More than a dozen Black Tulsa organizations collaborated to peacefully celebrate Juneteenth in the Greenwood District — the site of the 1921 massacre where white residents killed as many as 300 Black people and burned a thriving commercial Black-owned district. As usual, Cajun and soul food vendors will share space with artists and entertainers outdoors on Greenwood Avenue for the Juneteenth celebration. But the current environment commands a more serious tone; this year’s theme is “I, Too, Am America” and Rev. Al Sharpton will be a keynote speaker. Tiffany Crutcher, the twin sister of Terence Crutcher, who was fatally shot by Tulsa police in 2016, will also speak at the event.
A day later, just over a mile away, Trump will host a MAGA rally at the 19,100-seat BOK Center. A spokesperson for the president tweeted that there’ve been 1 million tickets requests and attendees looking to get a seat inside the arena have started lining up as early as Wednesday for the Saturday event.
In Tulsa, where only 10% of the population is Black, Trump continues to draw criticism for holding a rally in the city. During a moment when protesters are rallying nationwide against police brutality and systemic racism, some residents of Oklahoma think it’s just not the best time.
“We’re no strangers to that kind of stuff,” Democratic State Rep. Monroe Nichols told BuzzFeed News. “There’s a lot of activism and energy around the issue of law enforcement in Tulsa. Not just because of what happened in Minneapolis, but because of what’s happening in our own community. We’ve dealt with that in my community for a very, very long time, not to mention the race massacre 99 years ago.”
Republican Gov. Kevin Stitt told reporters on Wednesday that he has advised the president not to visit the Greenwood area during his trip to Tulsa because the needed security would disrupt Juneteenth events. But for Democrats in the Oklahoma state legislature, the warning to stay away was more of a rebuke of Trump’s presidency.
“We’ve pushed back a lot on Trump visiting the Greenwood District because of his rhetoric and those types of things,” Nichols said. “I don’t think it’s appropriate for him to be there. … I did have some concern about security. Because Donald Trump brings with him, you know, some folks who are kind of looking to mix it up a bit.”

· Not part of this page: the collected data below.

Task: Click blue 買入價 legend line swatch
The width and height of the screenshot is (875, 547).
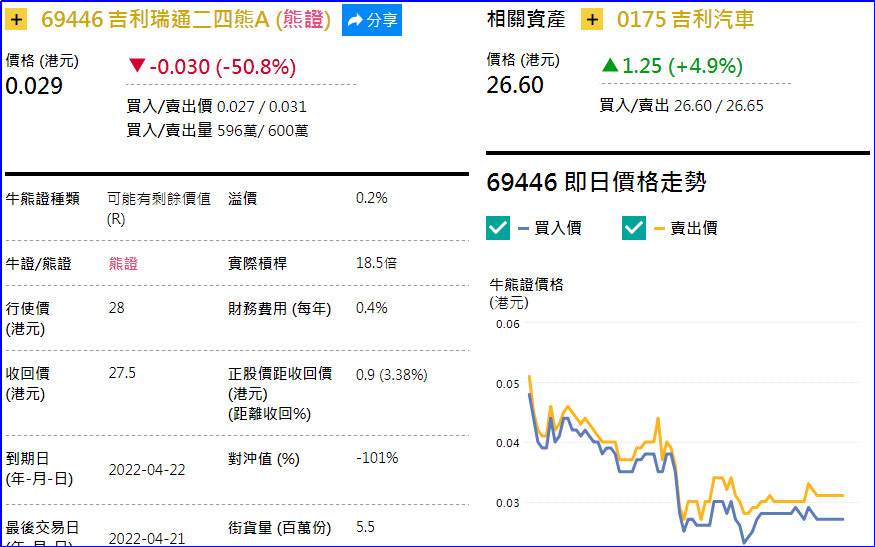Action: pos(523,228)
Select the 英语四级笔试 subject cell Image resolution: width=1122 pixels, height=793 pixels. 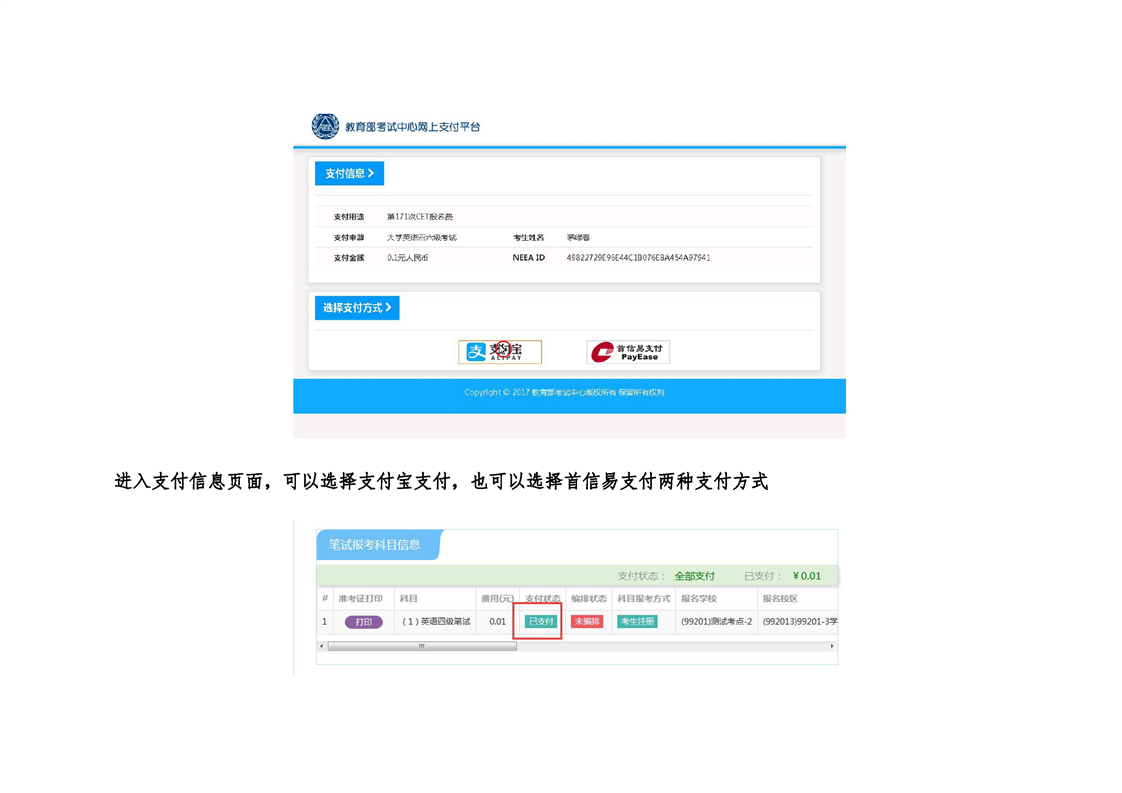click(435, 621)
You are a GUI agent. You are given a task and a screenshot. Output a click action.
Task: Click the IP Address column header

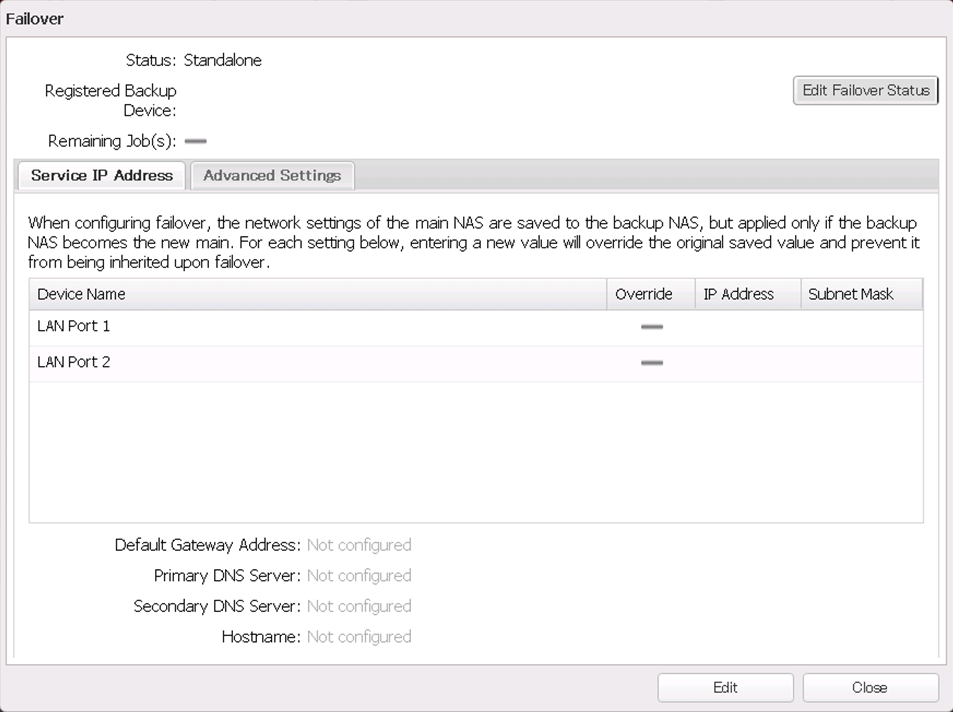[x=738, y=294]
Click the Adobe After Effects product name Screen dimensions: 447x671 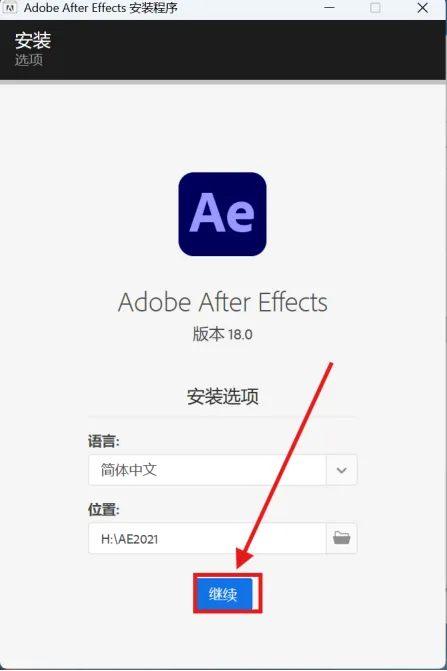223,302
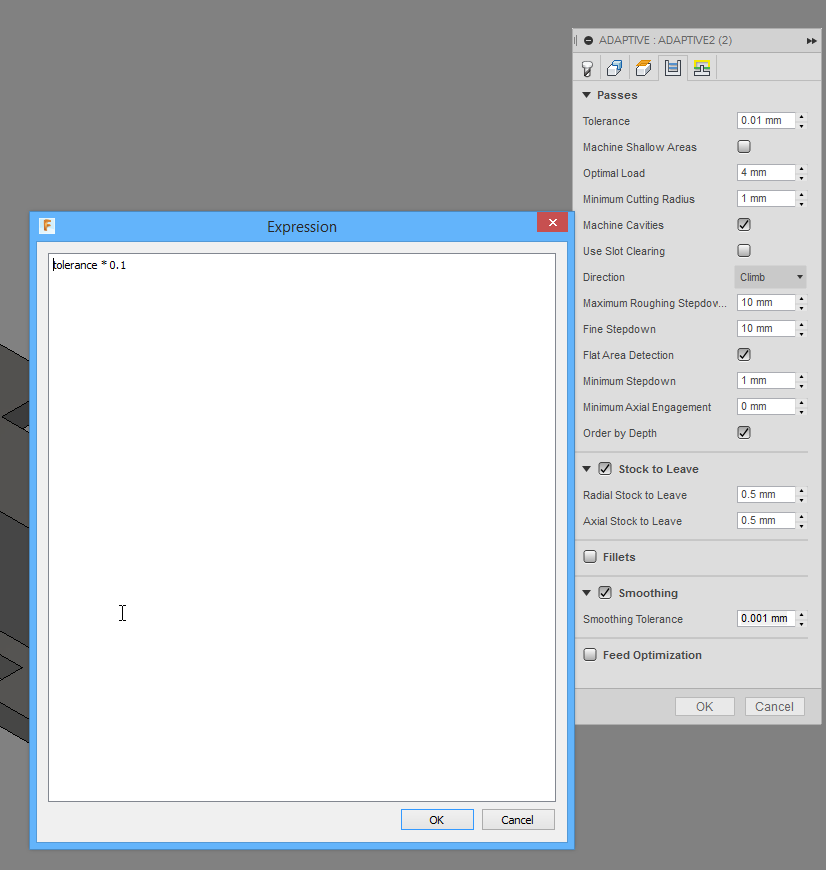The height and width of the screenshot is (870, 826).
Task: Select the Heights tab icon
Action: (642, 68)

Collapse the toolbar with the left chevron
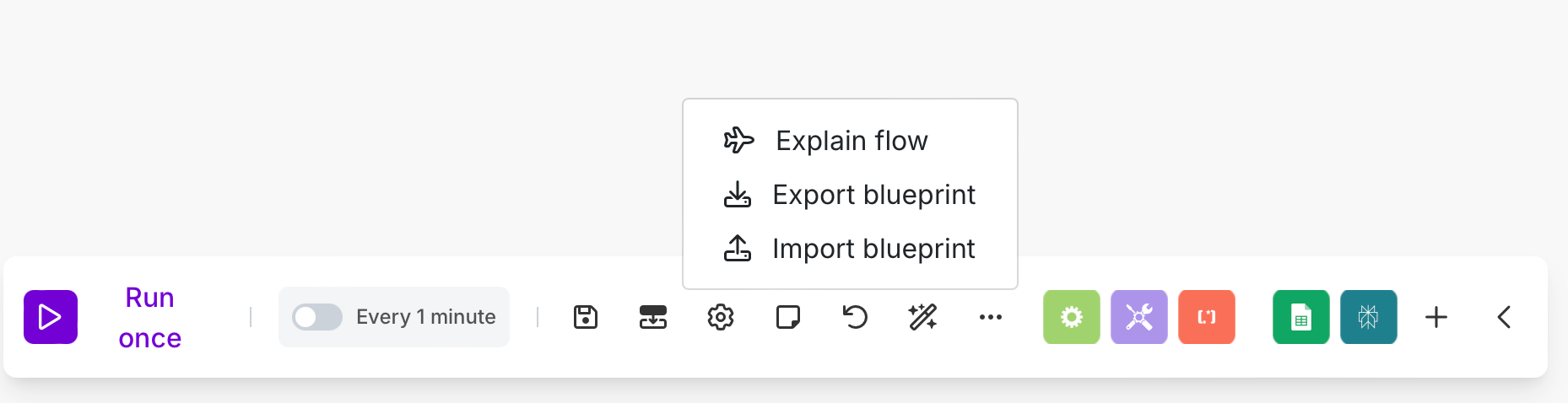(x=1504, y=317)
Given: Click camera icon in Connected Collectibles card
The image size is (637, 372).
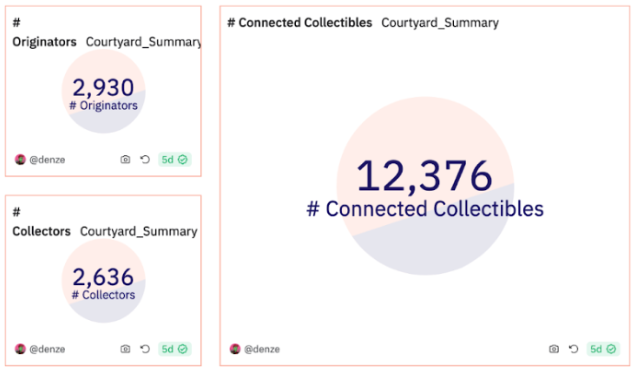Looking at the screenshot, I should [x=554, y=349].
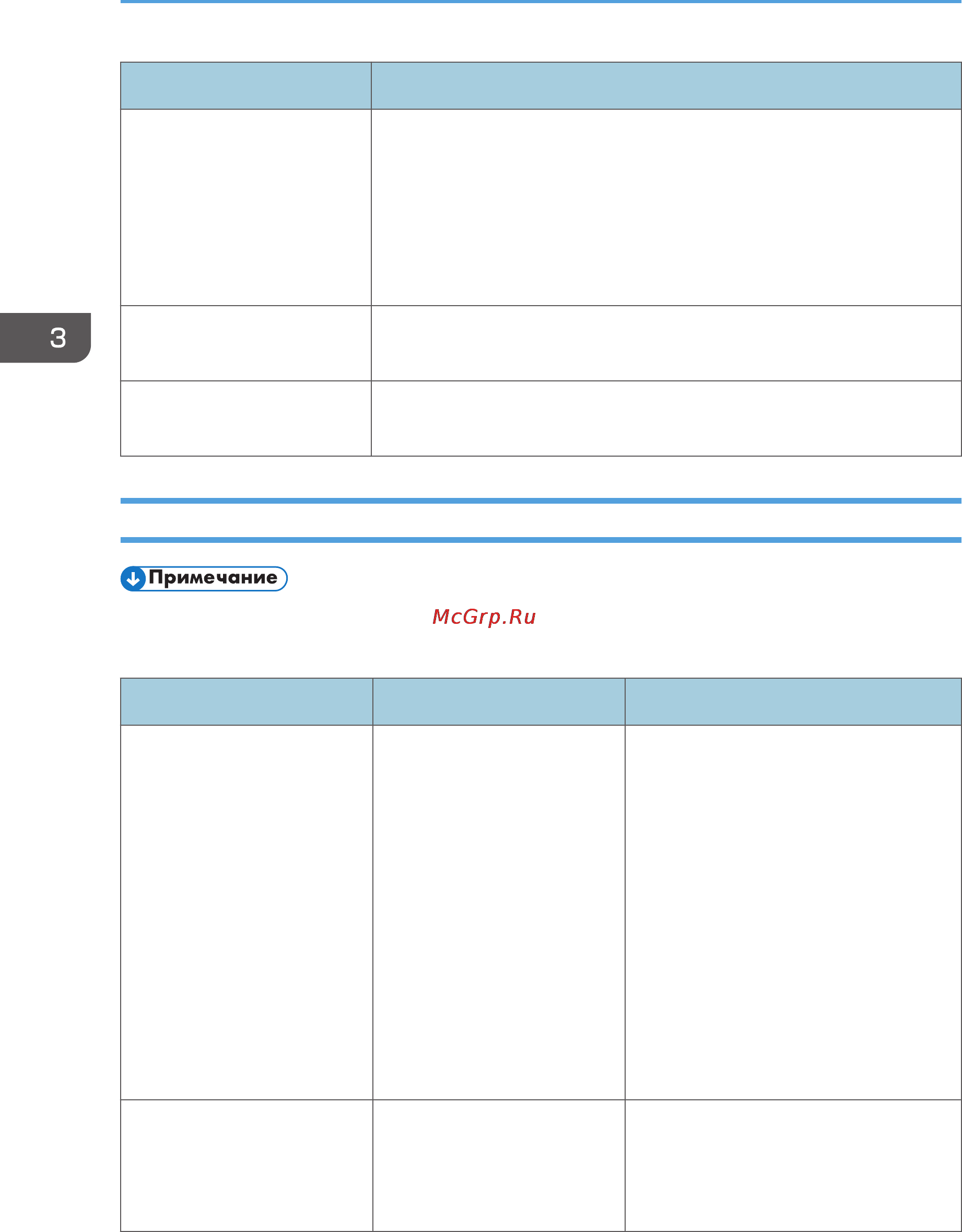962x1232 pixels.
Task: Select the tall middle-column cell in three-column table
Action: click(498, 912)
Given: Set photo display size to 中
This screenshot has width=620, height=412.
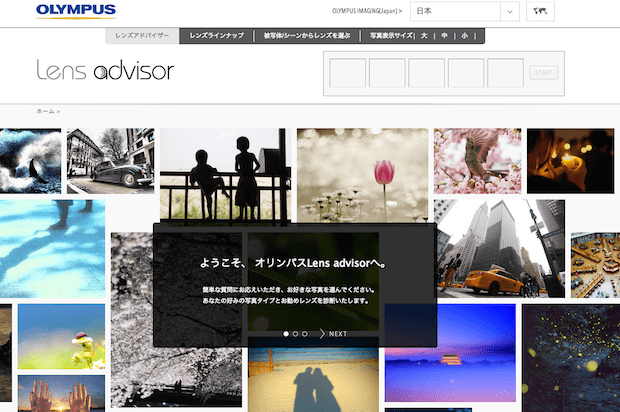Looking at the screenshot, I should tap(445, 35).
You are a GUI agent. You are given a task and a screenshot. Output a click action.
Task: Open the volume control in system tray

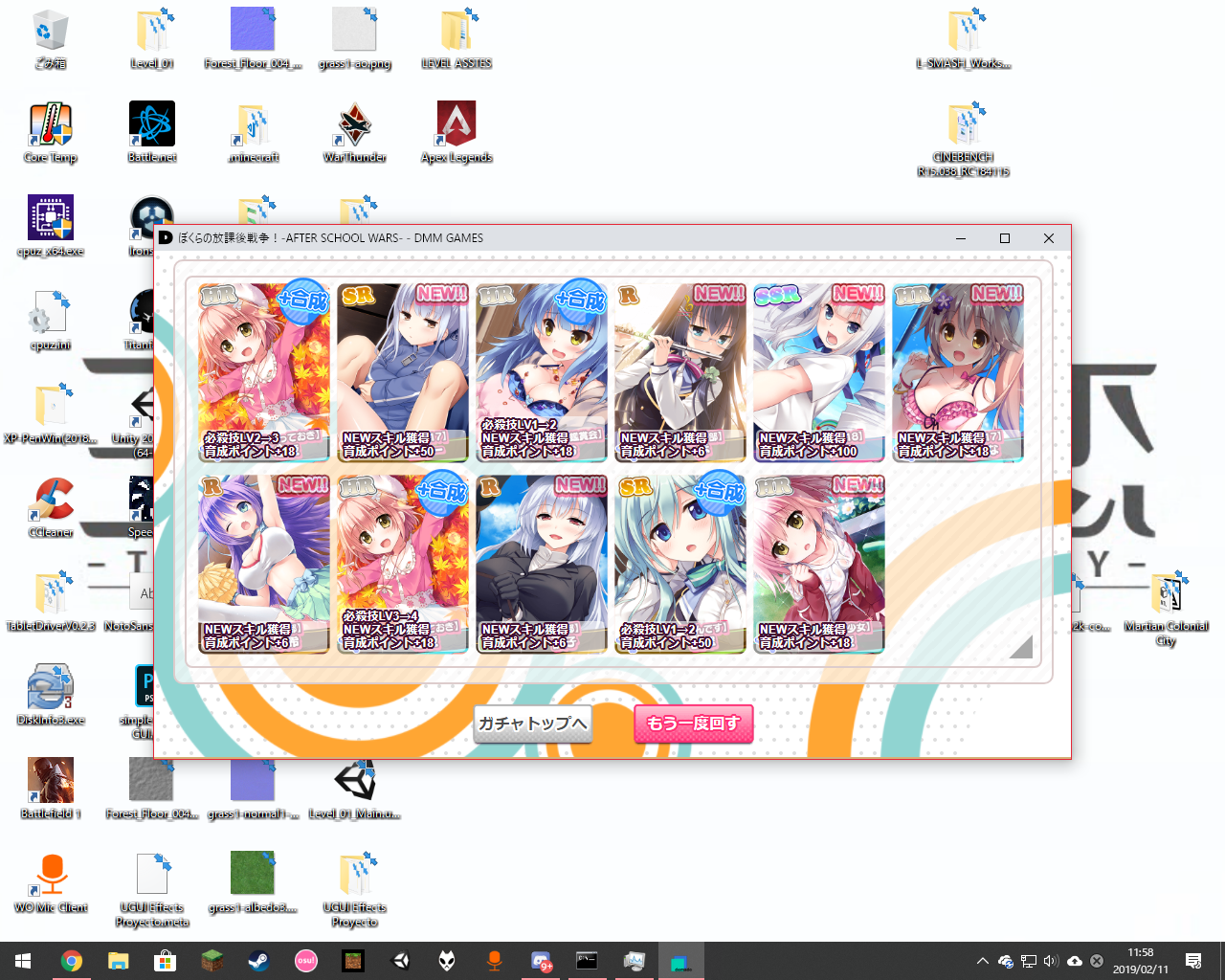tap(1051, 961)
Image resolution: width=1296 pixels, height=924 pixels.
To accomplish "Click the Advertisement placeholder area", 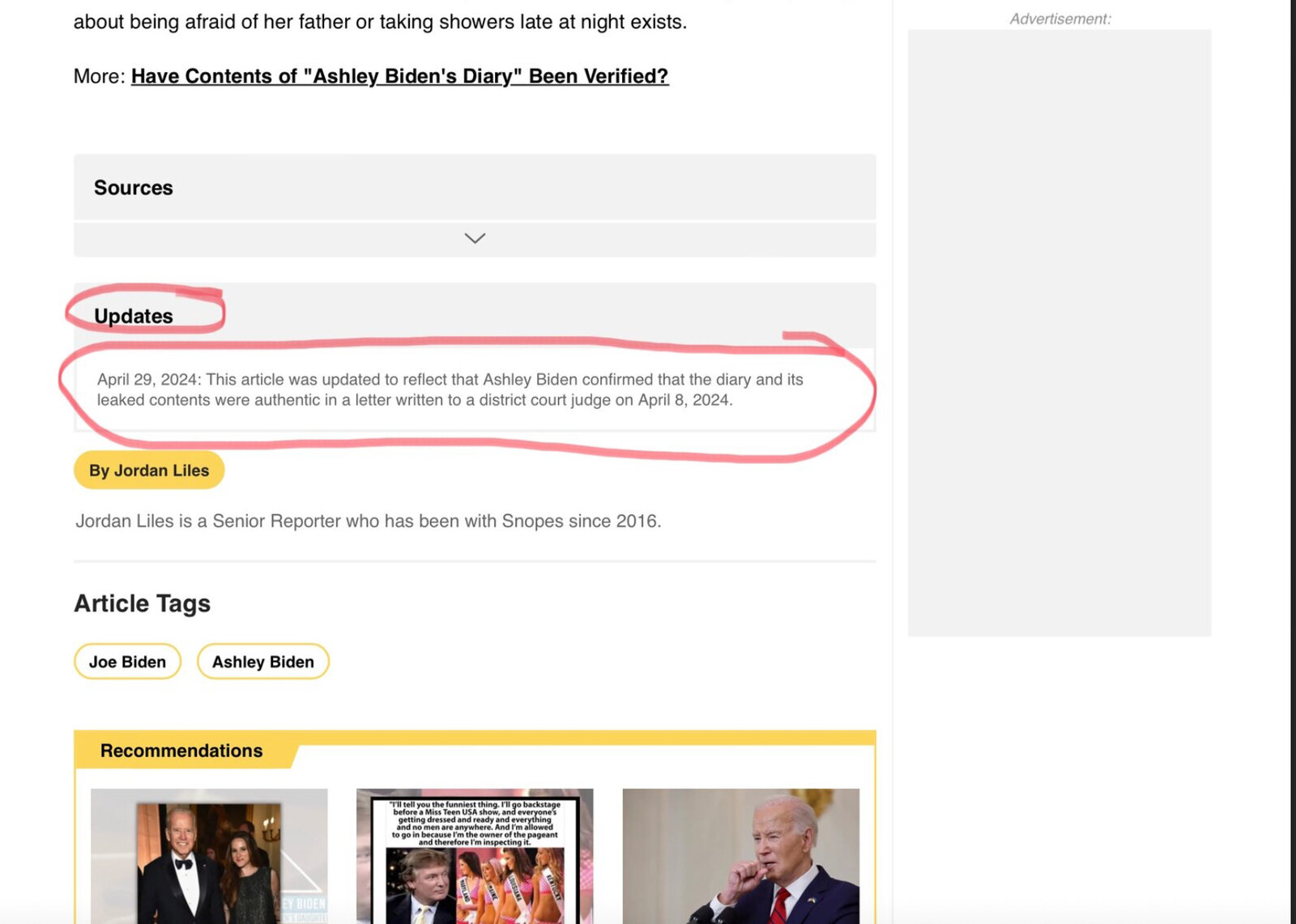I will [x=1059, y=333].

Last week local health officials advised against Trump’s indoor rally. “I’m concerned about our ability to protect anyone who attends a large, indoor event, and I’m also concerned about our ability to ensure the president stays safe as well,” said Bruce Dart, Tulsa’s health department director, adding, “I wish we could postpone this to a time when the virus isn’t as large a concern as it is today.”
The warning came amid Oklahoma’s recent spike in coronavirus cases — one of nine states that has seen an uptick of 75% or more COVID-19 cases in the past 14 days. Whirlpool temporarily closed its Tulsa plant because of confirmed coronavirus cases among its employees a week ahead of the president’s visit.
Both the Trump campaign and Black event organizers say they’ll be distributing masks and hand sanitizer. The Trump campaign said they’ll be taking attendees’ temperatures and have added an outdoor stage to the event and Trump will speak at both the indoor and outdoor events, according to Axios. Dr. Anthony Fauci, a member of the White House coronavirus task force, told the Daily Beast Tuesday “outside is better than inside, no crowd is better than crowd,” and “crowd is better than big crowd” when asked about Trump’s Tulsa rally and other large events and social distancing. (Fauci said he personally would not attend.)